Slurm job scheduler and MATLAB in terminal

Questions

  • What is a batch job?

  • How to make a batch job for MATLAB?

  • How to configure the cluster for MATLAB?

Objectives

  • Understand and use the Slurm scheduler

  • Configure the cluster

  • Start (MATLAB) batch jobs from the command line

  • Try example

Compute allocations in this workshop

  • Rackham: naiss2024-22-1202

  • Kebnekaise: hpc2n2024-114

  • Cosmos: lu2024-7-80

Storage space for this workshop

  • Rackham: /proj/r-py-jl-m-rackham

  • Kebnekaise: /proj/nobackup/r-py-jl-m

Warning

Any longer, resource-intensive, or parallel jobs must be run through a batch script.

The batch system used at UPPMAX, HPC2N, and LUNARC is called SLURM. The same is the case at most of the Swedish HPC centres.

SLURM is an Open Source job scheduler, which provides three key functions:

  • Keeps track of available system resources

  • Enforces local system resource usage and job scheduling policies

  • Manages a job queue, distributing work across resources according to policies

Note

  • If you have attended the other days you have learned that you ask for compute resources via the sbatch command.
  • MATLAB is well integrated with SLURM and because of that there are several ways to run these jobs:
    • Using the job scheduler (batch command) in MATLAB Desktop/graphical interface (This is the Recommended Use).

    • Starting a parpool with a predefined cluster (This allows for more interactivity).

    • Writing a batch script as for any other software and submitting the job with the sbatch command from SLURM (This could be useful if you want to run long jobs and you don’t need to modify the code in the meantime).

  • In the following sections we will extend these concepts.

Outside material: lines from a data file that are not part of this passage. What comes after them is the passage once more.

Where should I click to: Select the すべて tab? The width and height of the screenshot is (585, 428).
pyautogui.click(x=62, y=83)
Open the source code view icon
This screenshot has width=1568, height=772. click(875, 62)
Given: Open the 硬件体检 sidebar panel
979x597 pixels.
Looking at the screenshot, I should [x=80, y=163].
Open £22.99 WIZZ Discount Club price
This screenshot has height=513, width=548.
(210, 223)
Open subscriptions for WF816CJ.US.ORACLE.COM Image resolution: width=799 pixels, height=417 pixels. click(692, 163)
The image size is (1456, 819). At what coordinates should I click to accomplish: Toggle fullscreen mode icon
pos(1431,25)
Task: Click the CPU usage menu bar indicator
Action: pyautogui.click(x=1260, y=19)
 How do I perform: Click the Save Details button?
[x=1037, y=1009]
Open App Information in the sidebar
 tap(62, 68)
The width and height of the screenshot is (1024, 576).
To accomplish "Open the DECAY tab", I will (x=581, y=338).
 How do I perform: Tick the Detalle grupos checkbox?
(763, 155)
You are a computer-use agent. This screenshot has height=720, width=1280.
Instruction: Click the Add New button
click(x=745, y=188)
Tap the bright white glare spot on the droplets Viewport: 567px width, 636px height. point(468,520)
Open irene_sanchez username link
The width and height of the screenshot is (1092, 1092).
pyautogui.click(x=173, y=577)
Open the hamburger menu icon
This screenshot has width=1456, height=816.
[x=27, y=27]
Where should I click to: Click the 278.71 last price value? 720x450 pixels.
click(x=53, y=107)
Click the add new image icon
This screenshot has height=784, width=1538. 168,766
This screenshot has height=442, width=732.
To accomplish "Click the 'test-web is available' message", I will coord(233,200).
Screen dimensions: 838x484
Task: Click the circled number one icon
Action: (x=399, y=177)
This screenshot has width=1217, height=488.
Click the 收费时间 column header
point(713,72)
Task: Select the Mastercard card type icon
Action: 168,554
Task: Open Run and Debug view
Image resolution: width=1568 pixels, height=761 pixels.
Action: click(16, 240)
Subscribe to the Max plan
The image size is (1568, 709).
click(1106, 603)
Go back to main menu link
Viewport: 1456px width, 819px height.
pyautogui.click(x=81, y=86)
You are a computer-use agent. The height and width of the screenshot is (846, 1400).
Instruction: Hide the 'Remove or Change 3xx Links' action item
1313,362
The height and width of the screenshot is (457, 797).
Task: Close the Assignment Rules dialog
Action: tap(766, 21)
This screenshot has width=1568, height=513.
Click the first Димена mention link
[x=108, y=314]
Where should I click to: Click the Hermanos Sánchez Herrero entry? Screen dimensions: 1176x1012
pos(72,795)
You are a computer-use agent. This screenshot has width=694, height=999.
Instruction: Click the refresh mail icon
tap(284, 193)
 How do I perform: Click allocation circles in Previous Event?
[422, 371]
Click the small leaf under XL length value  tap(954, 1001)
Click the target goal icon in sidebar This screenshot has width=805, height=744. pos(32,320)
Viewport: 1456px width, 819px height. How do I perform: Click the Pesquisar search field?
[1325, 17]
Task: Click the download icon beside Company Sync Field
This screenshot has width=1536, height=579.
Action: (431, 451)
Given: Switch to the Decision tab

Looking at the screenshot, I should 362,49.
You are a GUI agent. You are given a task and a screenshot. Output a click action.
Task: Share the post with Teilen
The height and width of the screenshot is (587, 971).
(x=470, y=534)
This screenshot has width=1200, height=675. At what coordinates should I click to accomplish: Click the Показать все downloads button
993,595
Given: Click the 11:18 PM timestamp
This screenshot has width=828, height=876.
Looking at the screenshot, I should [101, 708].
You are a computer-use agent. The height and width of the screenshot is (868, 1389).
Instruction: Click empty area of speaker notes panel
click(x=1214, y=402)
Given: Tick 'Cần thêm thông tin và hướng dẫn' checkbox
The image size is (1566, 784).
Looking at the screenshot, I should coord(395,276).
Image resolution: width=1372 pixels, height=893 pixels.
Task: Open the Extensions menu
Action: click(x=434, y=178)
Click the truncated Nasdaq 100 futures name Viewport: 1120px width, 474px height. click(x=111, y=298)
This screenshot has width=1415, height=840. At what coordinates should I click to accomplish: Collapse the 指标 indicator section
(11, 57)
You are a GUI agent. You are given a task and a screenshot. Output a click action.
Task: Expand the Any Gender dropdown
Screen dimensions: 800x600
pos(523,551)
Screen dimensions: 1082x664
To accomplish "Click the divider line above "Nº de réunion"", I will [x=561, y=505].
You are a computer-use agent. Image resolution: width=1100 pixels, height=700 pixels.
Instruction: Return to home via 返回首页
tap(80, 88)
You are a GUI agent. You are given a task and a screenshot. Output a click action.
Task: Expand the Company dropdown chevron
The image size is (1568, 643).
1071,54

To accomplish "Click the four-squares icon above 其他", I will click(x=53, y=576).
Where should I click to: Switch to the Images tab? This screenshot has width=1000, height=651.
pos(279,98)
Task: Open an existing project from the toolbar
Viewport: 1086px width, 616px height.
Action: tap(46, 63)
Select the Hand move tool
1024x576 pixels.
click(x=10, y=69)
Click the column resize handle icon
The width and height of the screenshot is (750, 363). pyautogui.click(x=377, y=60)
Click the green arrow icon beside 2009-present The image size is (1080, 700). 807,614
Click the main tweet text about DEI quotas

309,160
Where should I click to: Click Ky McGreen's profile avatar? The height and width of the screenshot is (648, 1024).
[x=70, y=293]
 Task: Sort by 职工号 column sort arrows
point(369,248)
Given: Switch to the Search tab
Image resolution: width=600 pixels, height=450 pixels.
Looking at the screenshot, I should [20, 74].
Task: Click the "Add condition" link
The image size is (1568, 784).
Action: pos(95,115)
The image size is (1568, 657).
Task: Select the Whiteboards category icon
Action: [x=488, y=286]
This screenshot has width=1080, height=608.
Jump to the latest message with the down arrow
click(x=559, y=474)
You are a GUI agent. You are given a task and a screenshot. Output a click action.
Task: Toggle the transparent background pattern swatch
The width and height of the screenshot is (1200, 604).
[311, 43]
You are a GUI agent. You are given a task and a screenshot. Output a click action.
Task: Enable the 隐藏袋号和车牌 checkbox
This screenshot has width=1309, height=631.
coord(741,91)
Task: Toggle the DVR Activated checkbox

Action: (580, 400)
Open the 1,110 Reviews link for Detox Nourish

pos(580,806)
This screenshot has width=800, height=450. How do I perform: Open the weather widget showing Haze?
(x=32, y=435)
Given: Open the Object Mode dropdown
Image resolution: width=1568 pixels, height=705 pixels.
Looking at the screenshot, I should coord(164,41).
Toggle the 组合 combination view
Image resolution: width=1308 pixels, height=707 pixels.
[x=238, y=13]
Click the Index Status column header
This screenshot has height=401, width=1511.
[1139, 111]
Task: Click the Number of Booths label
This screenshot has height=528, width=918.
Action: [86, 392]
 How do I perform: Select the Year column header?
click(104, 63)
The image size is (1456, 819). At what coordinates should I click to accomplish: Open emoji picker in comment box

Useful commands to the batch system

Before going into MATLAB specifics for batch jobs, we should look briefly at some useful commands.

  • Submit job: sbatch <jobscript.sh>

  • Get list of your jobs: squeue --me

  • Check on a specific job: scontrol show job <job-id>

  • Delete a specific job: scancel <job-id>

  • Useful info about a job: sacct -l -j <job-id> | less -S

  • Url to a page with info about the job (Kebnekaise only): job-usage <job-id>

First time configuration

In order to be able to submit jobs to the SLURM queue, you need to configure MATLAB:

Follow these instructions to configure MATLAB

  • To be able to use MATLAB 2019b, and later, together with the batch system, MATLAB needs to be configured to use a cluster profile.

  • This needs to be done only once for each cluster and each version of MATLAB.

  • Note that this is done AFTER loading MATLAB.

This will provide a set of default specifications for batch and parallel jobs called a cluster profile. These specifications can be changed or added to at runtime, and it is possible to have more than one profile for a single release.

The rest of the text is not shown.